Text block |
----------------
A hematoma is pooling blood outside the blood vessels that causes pain, discoloration, and swelling. They look similar to bruises but much more severe — they're larger and deeper, and they swell due to fluid building up in the area.
Where a hematoma develops in the body determines how significant it is and whether immediate treatment is necessary.
The most common cause of hematoma is trauma from events like motor vehicle accidents and falls. Other factors, such as liver disease, blood thinners, and other medications, can increase bleeding risks and make hematomas more likely and more severe when the trauma occurs.
Hematomas can be spontaneous, though this is rare and an indication of more serious underlying medical issues.
A subdermal hematoma appears when blood pools under the skin, but the skin remains intact. They can develop anywhere on the body that sustains an injury.
These hematomas show up immediately after an injury or a few days later, and they're easy to spot. In addition to a noticeable purplish-red discolored area under the skin, other symptoms include swelling, tenderness, and pain.
Injury to skeletal muscles can also result in hematomas. Doctors classify muscle injuries as mild, moderate, and severe. Moderate or grade II injuries many develop palpable hematomas within two to three days.
The worst type, grade III injuries, involves severe pain, muscle rupture, and extensive hematoma. In these cases, surgery may be necessary if the injury is severe enough. The surgeon will drain the hematoma and make other surgical corrections to the muscle and surrounding tendons and ligaments.
Intracranial hematomas form from head injuries. The type depends on where the blood accumulates. Epidural hematomas form between the skull and the outer layer of the meninges, the protective tissue lining the brain. Subdural hematomas form within the layers of this protective tissue, and intracerebral hematomas form within the brain tissue itself.
Intracranial hematomas can be life-threatening because they put pressure on the brain, which can cause significant neurological damage.
Septal hematomas usually result from nasal trauma, whether a sports injury, fall, assault, or car accident, and can happen even if the injury is not very severe. Blood collects in the part of the nose between the nostrils.
----------------
Entries provided |
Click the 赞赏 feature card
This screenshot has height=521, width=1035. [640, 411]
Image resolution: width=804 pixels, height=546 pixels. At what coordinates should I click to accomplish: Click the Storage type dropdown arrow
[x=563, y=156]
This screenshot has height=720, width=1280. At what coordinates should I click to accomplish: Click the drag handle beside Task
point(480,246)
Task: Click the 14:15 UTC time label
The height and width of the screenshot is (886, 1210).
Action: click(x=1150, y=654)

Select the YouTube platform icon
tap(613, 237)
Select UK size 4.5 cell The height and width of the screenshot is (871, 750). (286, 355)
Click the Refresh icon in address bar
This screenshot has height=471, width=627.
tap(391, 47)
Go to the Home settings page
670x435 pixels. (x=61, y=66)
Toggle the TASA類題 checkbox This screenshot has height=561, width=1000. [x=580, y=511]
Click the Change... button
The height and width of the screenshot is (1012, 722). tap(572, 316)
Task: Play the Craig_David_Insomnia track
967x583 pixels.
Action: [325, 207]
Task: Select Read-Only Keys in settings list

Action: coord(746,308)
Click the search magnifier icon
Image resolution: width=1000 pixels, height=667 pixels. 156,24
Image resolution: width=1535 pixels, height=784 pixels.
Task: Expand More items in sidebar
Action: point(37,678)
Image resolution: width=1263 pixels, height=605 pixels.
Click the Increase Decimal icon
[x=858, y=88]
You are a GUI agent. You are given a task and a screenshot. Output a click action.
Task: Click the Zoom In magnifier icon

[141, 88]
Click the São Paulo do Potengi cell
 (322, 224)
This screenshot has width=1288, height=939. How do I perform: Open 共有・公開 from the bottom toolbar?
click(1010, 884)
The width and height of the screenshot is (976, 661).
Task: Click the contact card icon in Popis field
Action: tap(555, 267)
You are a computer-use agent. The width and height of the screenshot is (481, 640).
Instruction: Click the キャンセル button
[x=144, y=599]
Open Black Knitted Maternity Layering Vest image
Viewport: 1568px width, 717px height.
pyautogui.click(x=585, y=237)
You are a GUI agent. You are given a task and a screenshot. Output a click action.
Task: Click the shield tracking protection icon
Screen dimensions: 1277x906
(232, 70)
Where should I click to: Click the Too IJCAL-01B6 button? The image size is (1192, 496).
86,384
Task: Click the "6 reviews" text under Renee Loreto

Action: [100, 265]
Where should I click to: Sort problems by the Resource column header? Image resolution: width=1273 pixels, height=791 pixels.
----------------
Task set |
**a.** Reproduce the hematoma text between "Hematomas can be spontaneous, though" and "sustains an injury.", inclusive, swapping "skin" for "epidermis".
**b.** Extend the text about hematomas, picking up after its final sentence.

Numbered responses |
**a.**
Hematomas can be spontaneous, though this is rare and an indication of more serious underlying medical issues.
A subdermal hematoma appears when blood pools under the epidermis, but the epidermis remains intact. They can develop anywhere on the body that sustains an injury.

**b.**
When this kind of hematoma develops in infants and toddlers without other injury, doctors often suspect abuse. They are also common after nasal surgeries.
Bleeding under the nailbed leads to subungual hematomas, which cause pain and discoloration. This damage typically results from a crush or blow injury to the finger, such as getting a finger stuck in a door.
In many cases, subungual hematomas resolve on their own. Sometimes, the blood building up under the nail causes severe pain and requires trephination: the doctor makes a small hole in the nail to relieve the pressure.
Abdominal hematomas occur when there is bleeding inside the abdominal muscles. They are most often seen in the rectus muscle layer that stretches from the top of the pubic bone to the sternum.
In severe cases, this type of hematoma can spread to the sides of the rectus muscle or into the abdomen. Abdominal hematomas usually result from trauma, but abdominal surgery or over-stressing the muscle can also cause them.
Diagnosis depends on the location of the hematoma. For subdermal or intramuscular hematomas, the doctor may do an x-ray to check for bone fractures or run labs to test for vitamin deficiencies or clotting disorders.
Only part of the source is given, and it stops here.